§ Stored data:

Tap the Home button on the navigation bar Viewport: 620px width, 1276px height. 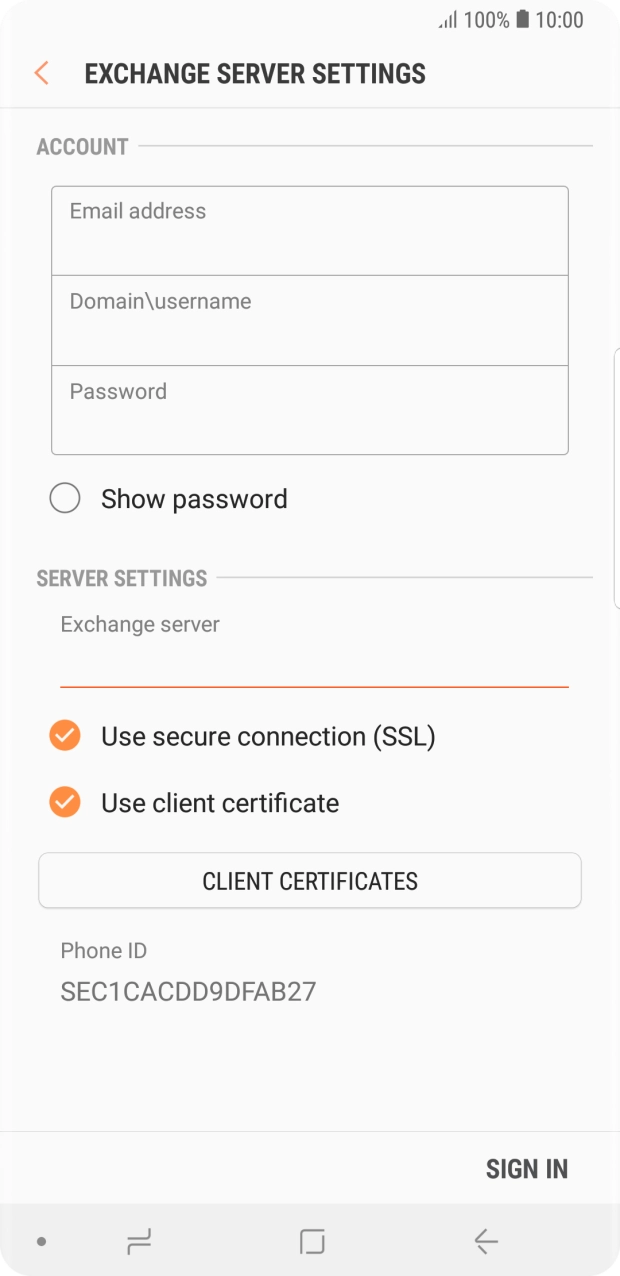tap(310, 1241)
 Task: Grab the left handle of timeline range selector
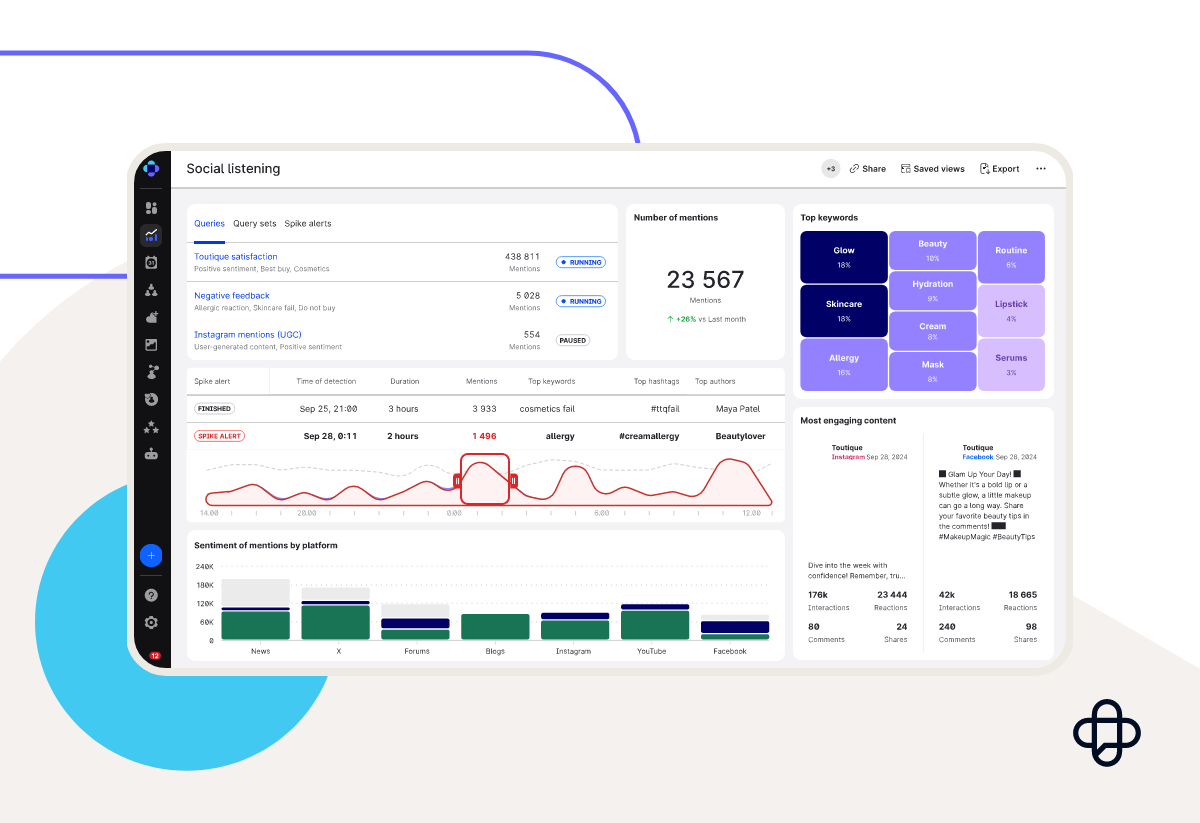coord(458,481)
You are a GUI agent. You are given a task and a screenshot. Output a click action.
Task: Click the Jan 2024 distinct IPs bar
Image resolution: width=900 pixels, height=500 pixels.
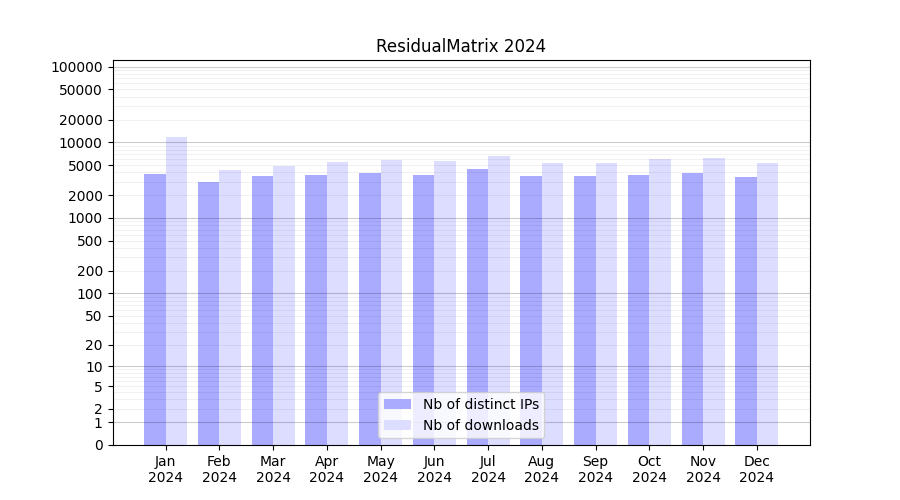click(x=155, y=310)
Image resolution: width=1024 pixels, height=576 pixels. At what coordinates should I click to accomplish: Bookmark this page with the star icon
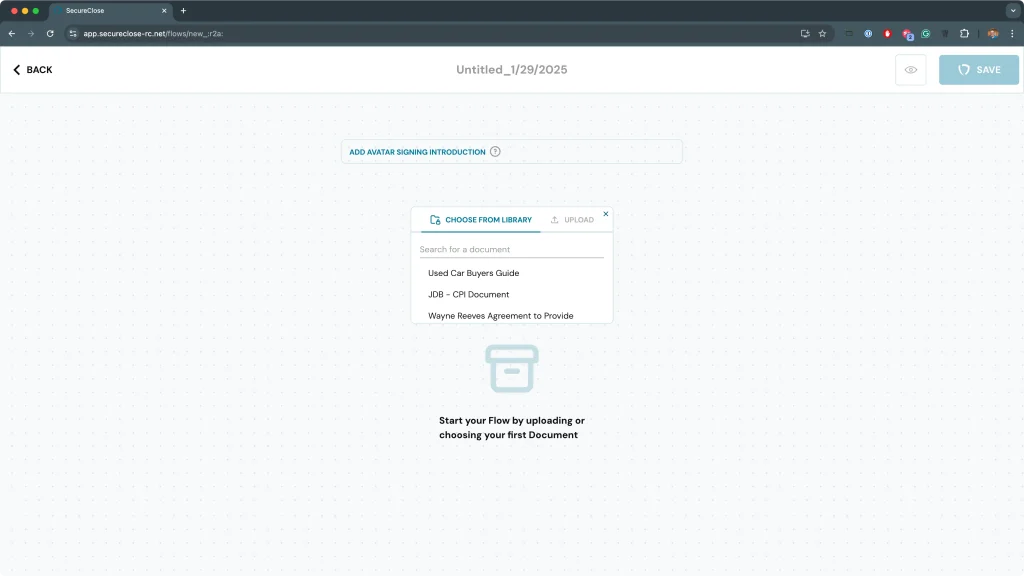[822, 33]
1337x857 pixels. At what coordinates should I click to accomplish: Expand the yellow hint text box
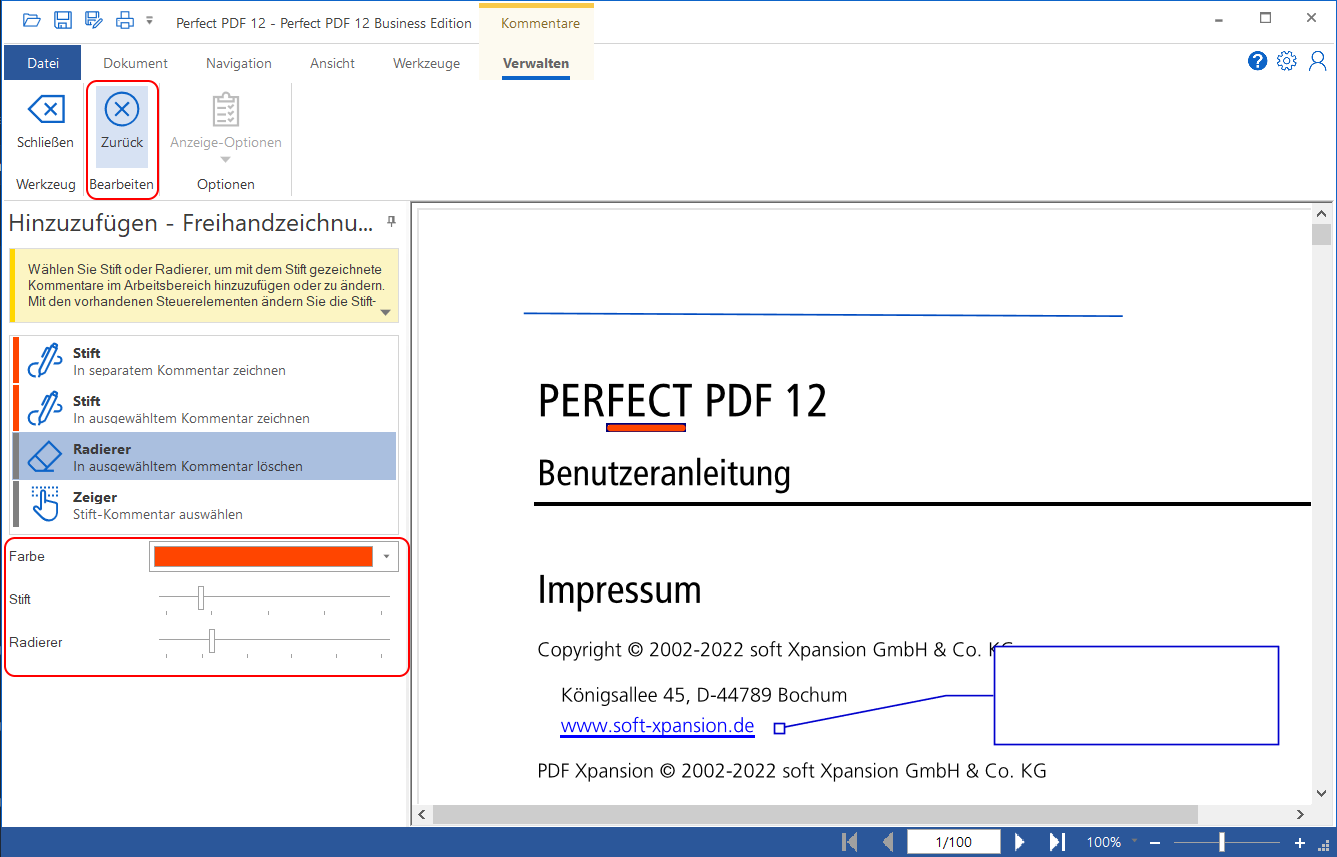click(x=386, y=312)
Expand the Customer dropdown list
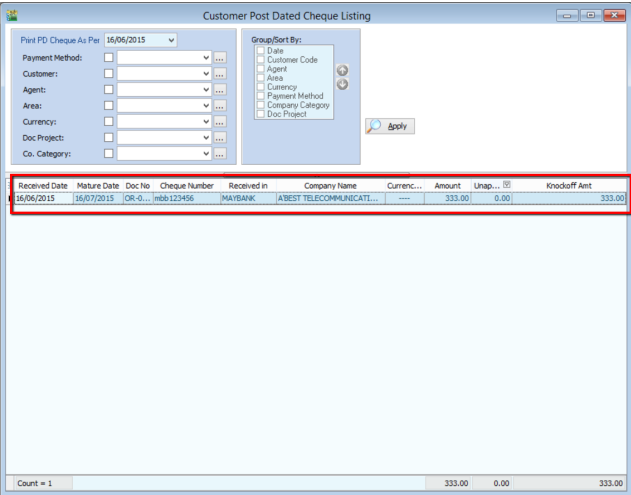 [205, 74]
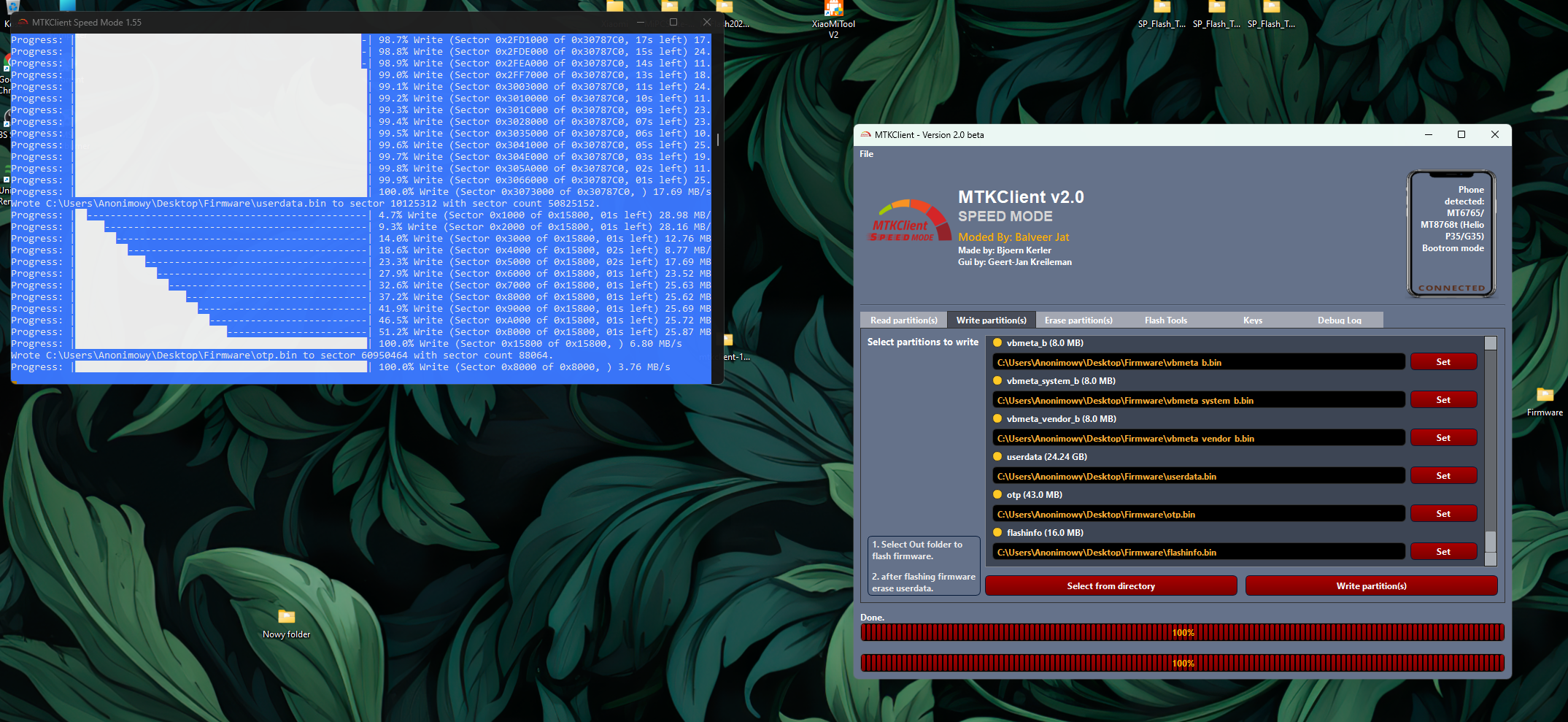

§ TO DO: Repeat verbatim the range of lines that opens at the line containing "Task: Click the Jan 2024 distinct IPs bar" and closes at the last line of the entries, excluding all pictures.

§ THE COMPLETED TASK:
Task: Click the Jan 2024 distinct IPs bar
Image resolution: width=900 pixels, height=500 pixels.
click(x=155, y=310)
Image resolution: width=1024 pixels, height=576 pixels. At what coordinates should I click to accomplish: Bookmark this page with the star icon
[822, 33]
1337x857 pixels. At what coordinates should I click to accomplish: Expand the yellow hint text box
click(x=386, y=312)
Expand the Customer dropdown list
 [205, 74]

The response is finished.